» **Exercise**
Copy out the listing starting with the line that contains "Over ons (373, 2084)" and going on through the line that contains "VRT Radio 1 (817, 1975)", both included, with every coordinate in the answers shifted up by 133 and the rest of each line left unchanged.

» **Material for the task**
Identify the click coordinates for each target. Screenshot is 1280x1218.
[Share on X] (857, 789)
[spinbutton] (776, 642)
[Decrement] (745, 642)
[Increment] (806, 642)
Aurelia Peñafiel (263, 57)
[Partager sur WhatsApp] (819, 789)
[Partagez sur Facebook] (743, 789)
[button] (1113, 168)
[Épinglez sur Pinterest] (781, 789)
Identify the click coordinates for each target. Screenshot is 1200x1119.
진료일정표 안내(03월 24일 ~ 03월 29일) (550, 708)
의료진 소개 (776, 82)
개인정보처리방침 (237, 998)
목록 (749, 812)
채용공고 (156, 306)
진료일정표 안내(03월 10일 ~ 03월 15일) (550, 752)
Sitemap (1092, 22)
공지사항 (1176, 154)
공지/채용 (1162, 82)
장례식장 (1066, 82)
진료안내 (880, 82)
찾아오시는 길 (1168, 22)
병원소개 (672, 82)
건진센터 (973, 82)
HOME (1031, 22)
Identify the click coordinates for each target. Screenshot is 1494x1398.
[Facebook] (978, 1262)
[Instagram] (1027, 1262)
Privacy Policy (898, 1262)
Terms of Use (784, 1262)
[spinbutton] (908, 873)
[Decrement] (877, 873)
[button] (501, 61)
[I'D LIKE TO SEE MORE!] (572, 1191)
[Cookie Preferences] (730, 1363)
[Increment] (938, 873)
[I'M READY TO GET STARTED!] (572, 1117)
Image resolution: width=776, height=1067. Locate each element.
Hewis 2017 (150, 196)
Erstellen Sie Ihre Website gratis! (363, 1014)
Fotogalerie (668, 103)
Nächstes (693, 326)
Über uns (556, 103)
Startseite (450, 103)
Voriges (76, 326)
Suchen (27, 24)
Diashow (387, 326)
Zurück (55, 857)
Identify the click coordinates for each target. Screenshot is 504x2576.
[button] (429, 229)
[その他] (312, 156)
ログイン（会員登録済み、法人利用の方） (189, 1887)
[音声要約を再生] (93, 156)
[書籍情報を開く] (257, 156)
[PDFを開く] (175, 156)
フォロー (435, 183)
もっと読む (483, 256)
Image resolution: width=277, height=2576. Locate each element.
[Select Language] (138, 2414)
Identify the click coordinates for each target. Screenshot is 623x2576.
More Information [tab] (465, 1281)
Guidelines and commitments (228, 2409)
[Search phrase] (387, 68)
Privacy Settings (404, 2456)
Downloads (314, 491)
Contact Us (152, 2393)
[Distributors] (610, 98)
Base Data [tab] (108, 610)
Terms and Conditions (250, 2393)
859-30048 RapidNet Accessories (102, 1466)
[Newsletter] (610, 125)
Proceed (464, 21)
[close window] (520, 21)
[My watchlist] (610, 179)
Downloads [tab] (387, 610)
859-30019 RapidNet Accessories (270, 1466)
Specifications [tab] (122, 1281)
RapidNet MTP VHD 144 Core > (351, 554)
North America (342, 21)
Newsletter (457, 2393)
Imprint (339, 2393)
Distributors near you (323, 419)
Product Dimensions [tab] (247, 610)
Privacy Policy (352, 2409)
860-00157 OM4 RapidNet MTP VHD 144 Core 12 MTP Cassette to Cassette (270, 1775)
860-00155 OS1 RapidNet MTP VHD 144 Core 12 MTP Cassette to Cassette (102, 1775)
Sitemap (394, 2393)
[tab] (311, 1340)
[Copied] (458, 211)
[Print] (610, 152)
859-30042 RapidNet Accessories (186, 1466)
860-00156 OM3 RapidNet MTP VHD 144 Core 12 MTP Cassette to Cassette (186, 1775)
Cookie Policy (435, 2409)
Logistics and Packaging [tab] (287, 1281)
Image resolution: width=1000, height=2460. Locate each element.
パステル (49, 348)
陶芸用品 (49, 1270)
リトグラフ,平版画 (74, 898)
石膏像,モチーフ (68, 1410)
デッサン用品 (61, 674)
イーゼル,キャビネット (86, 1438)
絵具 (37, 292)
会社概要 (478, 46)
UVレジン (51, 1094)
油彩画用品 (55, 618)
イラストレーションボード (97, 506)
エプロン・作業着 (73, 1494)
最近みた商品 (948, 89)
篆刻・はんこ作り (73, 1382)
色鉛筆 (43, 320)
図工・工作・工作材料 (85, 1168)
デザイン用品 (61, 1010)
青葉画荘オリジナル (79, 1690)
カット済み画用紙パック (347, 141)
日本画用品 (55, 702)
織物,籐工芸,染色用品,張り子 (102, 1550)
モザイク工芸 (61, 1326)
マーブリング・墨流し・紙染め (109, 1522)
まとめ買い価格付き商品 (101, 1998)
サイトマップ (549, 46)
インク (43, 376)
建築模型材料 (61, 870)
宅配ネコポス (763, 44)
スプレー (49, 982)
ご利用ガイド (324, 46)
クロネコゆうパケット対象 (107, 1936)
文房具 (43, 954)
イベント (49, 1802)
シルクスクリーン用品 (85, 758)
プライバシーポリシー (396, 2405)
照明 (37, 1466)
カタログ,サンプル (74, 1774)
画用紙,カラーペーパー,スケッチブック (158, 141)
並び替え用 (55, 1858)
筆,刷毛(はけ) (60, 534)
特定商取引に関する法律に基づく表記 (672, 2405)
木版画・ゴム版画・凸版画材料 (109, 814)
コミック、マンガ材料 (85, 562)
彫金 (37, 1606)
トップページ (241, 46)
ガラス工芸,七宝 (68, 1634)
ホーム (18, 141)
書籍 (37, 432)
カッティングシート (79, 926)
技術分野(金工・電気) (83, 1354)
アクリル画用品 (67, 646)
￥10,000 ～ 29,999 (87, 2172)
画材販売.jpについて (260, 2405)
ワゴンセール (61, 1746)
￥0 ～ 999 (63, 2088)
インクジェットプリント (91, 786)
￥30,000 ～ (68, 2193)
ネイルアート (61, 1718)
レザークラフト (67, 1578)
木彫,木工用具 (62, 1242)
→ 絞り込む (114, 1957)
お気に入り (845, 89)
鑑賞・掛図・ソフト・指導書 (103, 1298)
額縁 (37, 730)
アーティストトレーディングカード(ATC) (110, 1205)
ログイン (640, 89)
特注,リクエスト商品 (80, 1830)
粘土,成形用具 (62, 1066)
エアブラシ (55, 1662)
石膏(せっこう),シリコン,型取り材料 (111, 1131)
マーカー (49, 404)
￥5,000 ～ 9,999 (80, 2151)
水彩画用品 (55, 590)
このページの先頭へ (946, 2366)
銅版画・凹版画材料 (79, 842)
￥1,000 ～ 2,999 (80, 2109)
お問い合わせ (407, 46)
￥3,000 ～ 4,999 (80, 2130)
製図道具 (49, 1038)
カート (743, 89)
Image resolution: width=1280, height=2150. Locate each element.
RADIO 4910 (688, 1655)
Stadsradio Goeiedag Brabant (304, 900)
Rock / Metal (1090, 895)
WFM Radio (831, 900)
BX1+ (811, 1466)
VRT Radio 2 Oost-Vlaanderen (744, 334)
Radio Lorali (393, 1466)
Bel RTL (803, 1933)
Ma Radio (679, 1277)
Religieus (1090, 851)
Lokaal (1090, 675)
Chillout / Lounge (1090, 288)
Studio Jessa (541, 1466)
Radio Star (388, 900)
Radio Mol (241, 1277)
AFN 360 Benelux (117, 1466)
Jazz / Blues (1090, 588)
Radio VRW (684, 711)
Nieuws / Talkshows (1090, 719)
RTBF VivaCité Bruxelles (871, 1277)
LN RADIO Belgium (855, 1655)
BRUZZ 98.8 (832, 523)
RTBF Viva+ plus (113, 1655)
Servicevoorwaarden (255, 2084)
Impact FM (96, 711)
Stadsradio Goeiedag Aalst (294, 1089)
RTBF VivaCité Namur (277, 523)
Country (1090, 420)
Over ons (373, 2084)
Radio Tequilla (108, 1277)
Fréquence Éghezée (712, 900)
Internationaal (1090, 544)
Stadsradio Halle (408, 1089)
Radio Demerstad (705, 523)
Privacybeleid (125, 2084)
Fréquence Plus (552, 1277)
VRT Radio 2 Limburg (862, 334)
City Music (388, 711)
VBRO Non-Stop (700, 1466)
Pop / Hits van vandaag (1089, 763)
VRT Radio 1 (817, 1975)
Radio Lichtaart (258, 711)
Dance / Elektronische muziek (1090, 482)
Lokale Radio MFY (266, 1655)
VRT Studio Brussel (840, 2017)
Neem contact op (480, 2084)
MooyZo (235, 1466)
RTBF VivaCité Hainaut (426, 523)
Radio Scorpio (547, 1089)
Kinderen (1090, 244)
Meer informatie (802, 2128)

» **Complete output**
Over ons (506, 2217)
Radio Tequilla (241, 1410)
Fréquence Éghezée (845, 1033)
Internationaal (1223, 677)
Stadsradio Halle (541, 1222)
Radio Demerstad (838, 656)
Privacybeleid (258, 2217)
Fréquence Plus (685, 1410)
VRT Radio 2 Limburg (995, 467)
City Music (521, 844)
VBRO Non-Stop (833, 1599)
Pop / Hits van vandaag (1222, 896)
VRT Radio 1 (950, 2108)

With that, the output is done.